The organization’s tagline is “Connecting through gastronomy,” and the company’s website says that the Aveqia experience can help participants – mainly professionals at local businesses – “develop relationships with clients, partners, project teams, or internal staff.”

In my case, I visited Aveqia’s London location to discuss workforce transformation with around 40 of my peers. After several effective ice-breaking activities and an hour-and-a-half discussion on the topic at hand, we were ready for the day’s main event: preparing a four-course, restaurant-style, gourmet meal.

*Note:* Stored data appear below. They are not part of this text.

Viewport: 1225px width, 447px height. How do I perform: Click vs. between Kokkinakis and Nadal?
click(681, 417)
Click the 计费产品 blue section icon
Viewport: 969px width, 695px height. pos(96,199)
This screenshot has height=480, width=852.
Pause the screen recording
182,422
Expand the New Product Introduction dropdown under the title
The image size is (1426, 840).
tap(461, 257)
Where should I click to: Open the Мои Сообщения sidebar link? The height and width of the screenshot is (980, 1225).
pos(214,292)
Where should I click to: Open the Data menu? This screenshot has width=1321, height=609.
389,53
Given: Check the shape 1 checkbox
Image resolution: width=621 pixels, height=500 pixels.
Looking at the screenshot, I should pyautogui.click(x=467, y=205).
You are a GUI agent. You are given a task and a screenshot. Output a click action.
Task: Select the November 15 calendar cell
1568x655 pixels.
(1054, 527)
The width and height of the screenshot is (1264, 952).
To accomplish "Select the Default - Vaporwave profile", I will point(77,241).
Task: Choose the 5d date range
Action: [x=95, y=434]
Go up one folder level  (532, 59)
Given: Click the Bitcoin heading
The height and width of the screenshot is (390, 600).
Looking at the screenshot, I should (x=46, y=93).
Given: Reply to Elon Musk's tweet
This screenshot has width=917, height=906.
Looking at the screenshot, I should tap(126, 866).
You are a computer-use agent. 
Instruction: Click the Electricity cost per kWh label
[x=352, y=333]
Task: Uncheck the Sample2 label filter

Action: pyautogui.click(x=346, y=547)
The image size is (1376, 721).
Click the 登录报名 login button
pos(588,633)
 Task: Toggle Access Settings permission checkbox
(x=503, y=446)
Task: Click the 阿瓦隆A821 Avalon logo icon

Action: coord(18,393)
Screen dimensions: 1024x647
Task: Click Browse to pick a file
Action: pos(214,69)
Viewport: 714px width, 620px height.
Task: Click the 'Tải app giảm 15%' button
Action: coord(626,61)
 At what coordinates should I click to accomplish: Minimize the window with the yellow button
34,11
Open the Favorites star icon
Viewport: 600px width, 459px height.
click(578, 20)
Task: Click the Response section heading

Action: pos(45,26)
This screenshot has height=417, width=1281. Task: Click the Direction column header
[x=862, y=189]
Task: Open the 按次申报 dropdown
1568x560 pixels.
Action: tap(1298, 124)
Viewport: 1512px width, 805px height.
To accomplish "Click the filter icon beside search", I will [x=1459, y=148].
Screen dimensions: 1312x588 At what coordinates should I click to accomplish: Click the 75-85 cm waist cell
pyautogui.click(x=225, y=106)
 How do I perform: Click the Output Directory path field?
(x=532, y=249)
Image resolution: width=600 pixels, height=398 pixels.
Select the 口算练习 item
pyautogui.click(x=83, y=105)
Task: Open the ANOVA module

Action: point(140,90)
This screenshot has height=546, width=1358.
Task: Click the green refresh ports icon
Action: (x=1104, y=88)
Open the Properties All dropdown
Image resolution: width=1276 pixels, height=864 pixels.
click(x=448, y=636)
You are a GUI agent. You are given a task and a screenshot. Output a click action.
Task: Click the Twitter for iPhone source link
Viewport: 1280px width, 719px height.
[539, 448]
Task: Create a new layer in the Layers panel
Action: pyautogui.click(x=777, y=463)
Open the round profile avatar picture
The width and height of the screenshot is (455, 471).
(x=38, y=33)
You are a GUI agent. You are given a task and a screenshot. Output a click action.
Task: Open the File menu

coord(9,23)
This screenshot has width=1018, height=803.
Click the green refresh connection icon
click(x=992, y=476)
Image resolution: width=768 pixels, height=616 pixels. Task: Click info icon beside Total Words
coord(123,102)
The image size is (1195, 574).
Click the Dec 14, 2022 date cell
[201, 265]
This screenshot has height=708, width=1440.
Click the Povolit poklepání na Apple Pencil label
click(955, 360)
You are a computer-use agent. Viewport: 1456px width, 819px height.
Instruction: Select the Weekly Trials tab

Making a meal of collaboration

The 40 of us were first divided into four groups of 10. Each group was responsible for a specific portion of the meal: salad, appetizer, main course, and dessert. While we had a handful of professional chefs around to assist and supervise us, we took on a bulk of the responsibilities ourselves.

The first thing my group did was an assessment of our individual strengths and weaknesses in the kitchen. We surveyed one another on our varying levels of skill:

  • Who thinks they can’t even peel a potato?
  • Can anyone boil an egg properly?
  • Does anyone know the difference between boiling and simmering?

Once we differentiated our prep cooks from our sous chefs, we started cooking.

So we preheated the ovens, measured the ingredients, and chopped the vegetables. We greased the pans, seared the meat, and seasoned everything just right. By the end of it all, the 40 of us – many of us strangers merely hours before – had collaborated on preparing an impressive four-course, restaurant-style, gourmet meal.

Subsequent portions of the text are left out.